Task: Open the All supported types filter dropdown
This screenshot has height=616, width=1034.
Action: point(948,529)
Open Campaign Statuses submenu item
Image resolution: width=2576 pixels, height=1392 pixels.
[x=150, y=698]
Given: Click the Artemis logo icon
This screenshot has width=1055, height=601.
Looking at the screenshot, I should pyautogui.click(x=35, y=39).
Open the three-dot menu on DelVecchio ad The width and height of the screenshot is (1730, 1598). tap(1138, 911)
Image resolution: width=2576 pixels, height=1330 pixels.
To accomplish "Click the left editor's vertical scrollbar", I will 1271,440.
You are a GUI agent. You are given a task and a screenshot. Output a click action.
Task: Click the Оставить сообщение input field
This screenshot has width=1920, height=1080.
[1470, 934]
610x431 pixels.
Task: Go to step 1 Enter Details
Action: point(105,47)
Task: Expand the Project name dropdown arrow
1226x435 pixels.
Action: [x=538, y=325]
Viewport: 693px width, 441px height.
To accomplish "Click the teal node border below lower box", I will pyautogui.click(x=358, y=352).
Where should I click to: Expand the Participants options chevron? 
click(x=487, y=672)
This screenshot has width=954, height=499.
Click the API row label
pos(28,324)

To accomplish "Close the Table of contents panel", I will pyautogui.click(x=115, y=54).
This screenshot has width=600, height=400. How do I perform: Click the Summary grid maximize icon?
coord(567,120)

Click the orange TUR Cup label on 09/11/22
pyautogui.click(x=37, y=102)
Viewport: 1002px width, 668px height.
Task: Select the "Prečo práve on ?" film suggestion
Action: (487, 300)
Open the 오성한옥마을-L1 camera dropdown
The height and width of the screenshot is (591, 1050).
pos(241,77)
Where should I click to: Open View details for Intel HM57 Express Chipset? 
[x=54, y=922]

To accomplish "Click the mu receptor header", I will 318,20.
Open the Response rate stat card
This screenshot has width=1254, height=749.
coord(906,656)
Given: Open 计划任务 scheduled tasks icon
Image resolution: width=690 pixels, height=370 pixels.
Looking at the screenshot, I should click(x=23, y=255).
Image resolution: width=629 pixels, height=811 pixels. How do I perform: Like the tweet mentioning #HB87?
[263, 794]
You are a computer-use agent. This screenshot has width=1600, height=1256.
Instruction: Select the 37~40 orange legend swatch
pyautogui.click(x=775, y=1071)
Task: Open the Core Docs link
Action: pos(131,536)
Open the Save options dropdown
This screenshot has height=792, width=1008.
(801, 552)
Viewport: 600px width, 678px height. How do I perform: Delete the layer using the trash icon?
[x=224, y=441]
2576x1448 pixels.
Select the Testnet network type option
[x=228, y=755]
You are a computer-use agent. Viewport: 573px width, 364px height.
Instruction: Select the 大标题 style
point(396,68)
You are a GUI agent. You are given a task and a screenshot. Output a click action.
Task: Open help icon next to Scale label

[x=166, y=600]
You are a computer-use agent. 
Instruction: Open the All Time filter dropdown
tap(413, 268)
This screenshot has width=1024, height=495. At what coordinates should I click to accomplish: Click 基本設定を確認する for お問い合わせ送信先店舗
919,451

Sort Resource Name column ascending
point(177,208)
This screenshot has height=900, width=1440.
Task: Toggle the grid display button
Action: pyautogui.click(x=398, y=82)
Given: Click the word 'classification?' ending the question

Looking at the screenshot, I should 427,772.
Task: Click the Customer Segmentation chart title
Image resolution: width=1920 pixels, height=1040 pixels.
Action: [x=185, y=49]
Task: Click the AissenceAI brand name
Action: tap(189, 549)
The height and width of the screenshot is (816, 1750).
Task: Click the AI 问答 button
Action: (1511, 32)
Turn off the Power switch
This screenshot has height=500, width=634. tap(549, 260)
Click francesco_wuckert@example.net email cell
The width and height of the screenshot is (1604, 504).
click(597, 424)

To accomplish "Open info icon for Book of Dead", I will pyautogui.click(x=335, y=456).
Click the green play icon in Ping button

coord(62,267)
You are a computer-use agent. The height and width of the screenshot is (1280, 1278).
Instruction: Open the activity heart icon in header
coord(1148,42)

◇ ◇ ◇ ◇ ◇

Request:
Convert the lines above into a Markdown table with the columns Row and Line. Number each row and omit the blank lines.

Written answer:
| Row | Line |
|---|---|
| 1 | Task: Open the All supported types filter dropdown |
| 2 | This screenshot has height=616, width=1034. |
| 3 | Action: point(948,529) |
| 4 | Open Campaign Statuses submenu item |
| 5 | Image resolution: width=2576 pixels, height=1392 pixels. |
| 6 | [x=150, y=698] |
| 7 | Given: Click the Artemis logo icon |
| 8 | This screenshot has width=1055, height=601. |
| 9 | Looking at the screenshot, I should pyautogui.click(x=35, y=39). |
| 10 | Open the three-dot menu on DelVecchio ad The width and height of the screenshot is (1730, 1598). tap(1138, 911) |
| 11 | Image resolution: width=2576 pixels, height=1330 pixels. |
| 12 | To accomplish "Click the left editor's vertical scrollbar", I will 1271,440. |
| 13 | You are a GUI agent. You are given a task and a screenshot. Output a click action. |
| 14 | Task: Click the Оставить сообщение input field |
| 15 | This screenshot has width=1920, height=1080. |
| 16 | [1470, 934] |
| 17 | 610x431 pixels. |
| 18 | Task: Go to step 1 Enter Details |
| 19 | Action: point(105,47) |
| 20 | Task: Expand the Project name dropdown arrow |
| 21 | 1226x435 pixels. |
| 22 | Action: [x=538, y=325] |
| 23 | Viewport: 693px width, 441px height. |
| 24 | To accomplish "Click the teal node border below lower box", I will pyautogui.click(x=358, y=352). |
| 25 | Where should I click to: Expand the Participants options chevron?  |
| 26 | click(x=487, y=672) |
| 27 | This screenshot has width=954, height=499. |
| 28 | Click the API row label |
| 29 | pos(28,324) |
| 30 | To accomplish "Close the Table of contents panel", I will pyautogui.click(x=115, y=54). |
| 31 | This screenshot has width=600, height=400. How do I perform: Click the Summary grid maximize icon? |
| 32 | coord(567,120) |
| 33 | Click the orange TUR Cup label on 09/11/22 |
| 34 | pyautogui.click(x=37, y=102) |
| 35 | Viewport: 1002px width, 668px height. |
| 36 | Task: Select the "Prečo práve on ?" film suggestion |
| 37 | Action: (487, 300) |
| 38 | Open the 오성한옥마을-L1 camera dropdown |
| 39 | The height and width of the screenshot is (591, 1050). |
| 40 | pos(241,77) |
| 41 | Where should I click to: Open View details for Intel HM57 Express Chipset?  |
| 42 | [x=54, y=922] |
| 43 | To accomplish "Click the mu receptor header", I will 318,20. |
| 44 | Open the Response rate stat card |
| 45 | This screenshot has width=1254, height=749. |
| 46 | coord(906,656) |
| 47 | Given: Open 计划任务 scheduled tasks icon |
| 48 | Image resolution: width=690 pixels, height=370 pixels. |
| 49 | Looking at the screenshot, I should click(x=23, y=255). |
| 50 | Image resolution: width=629 pixels, height=811 pixels. How do I perform: Like the tweet mentioning #HB87? |
| 51 | [263, 794] |
| 52 | You are a computer-use agent. This screenshot has width=1600, height=1256. |
| 53 | Instruction: Select the 37~40 orange legend swatch |
| 54 | pyautogui.click(x=775, y=1071) |
| 55 | Task: Open the Core Docs link |
| 56 | Action: pos(131,536) |
| 57 | Open the Save options dropdown |
| 58 | This screenshot has height=792, width=1008. |
| 59 | (801, 552) |
| 60 | Viewport: 600px width, 678px height. How do I perform: Delete the layer using the trash icon? |
| 61 | [x=224, y=441] |
| 62 | 2576x1448 pixels. |
| 63 | Select the Testnet network type option |
| 64 | [x=228, y=755] |
| 65 | You are a computer-use agent. Viewport: 573px width, 364px height. |
| 66 | Instruction: Select the 大标题 style |
| 67 | point(396,68) |
| 68 | You are a GUI agent. You are given a task and a screenshot. Output a click action. |
| 69 | Task: Open help icon next to Scale label |
| 70 | [x=166, y=600] |
| 71 | You are a computer-use agent.  |
| 72 | Instruction: Open the All Time filter dropdown |
| 73 | tap(413, 268) |
| 74 | This screenshot has width=1024, height=495. At what coordinates should I click to accomplish: Click 基本設定を確認する for お問い合わせ送信先店舗 |
| 75 | 919,451 |
| 76 | Sort Resource Name column ascending |
| 77 | point(177,208) |
| 78 | This screenshot has height=900, width=1440. |
| 79 | Task: Toggle the grid display button |
| 80 | Action: pyautogui.click(x=398, y=82) |
| 81 | Given: Click the word 'classification?' ending the question |
| 82 | Looking at the screenshot, I should 427,772. |
| 83 | Task: Click the Customer Segmentation chart title |
| 84 | Image resolution: width=1920 pixels, height=1040 pixels. |
| 85 | Action: [x=185, y=49] |
| 86 | Task: Click the AissenceAI brand name |
| 87 | Action: tap(189, 549) |
| 88 | The height and width of the screenshot is (816, 1750). |
| 89 | Task: Click the AI 问答 button |
| 90 | Action: (1511, 32) |
| 91 | Turn off the Power switch |
| 92 | This screenshot has height=500, width=634. tap(549, 260) |
| 93 | Click francesco_wuckert@example.net email cell |
| 94 | The width and height of the screenshot is (1604, 504). |
| 95 | click(597, 424) |
| 96 | To accomplish "Open info icon for Book of Dead", I will pyautogui.click(x=335, y=456). |
| 97 | Click the green play icon in Ping button |
| 98 | coord(62,267) |
| 99 | You are a computer-use agent. The height and width of the screenshot is (1280, 1278). |
| 100 | Instruction: Open the activity heart icon in header |
| 101 | coord(1148,42) |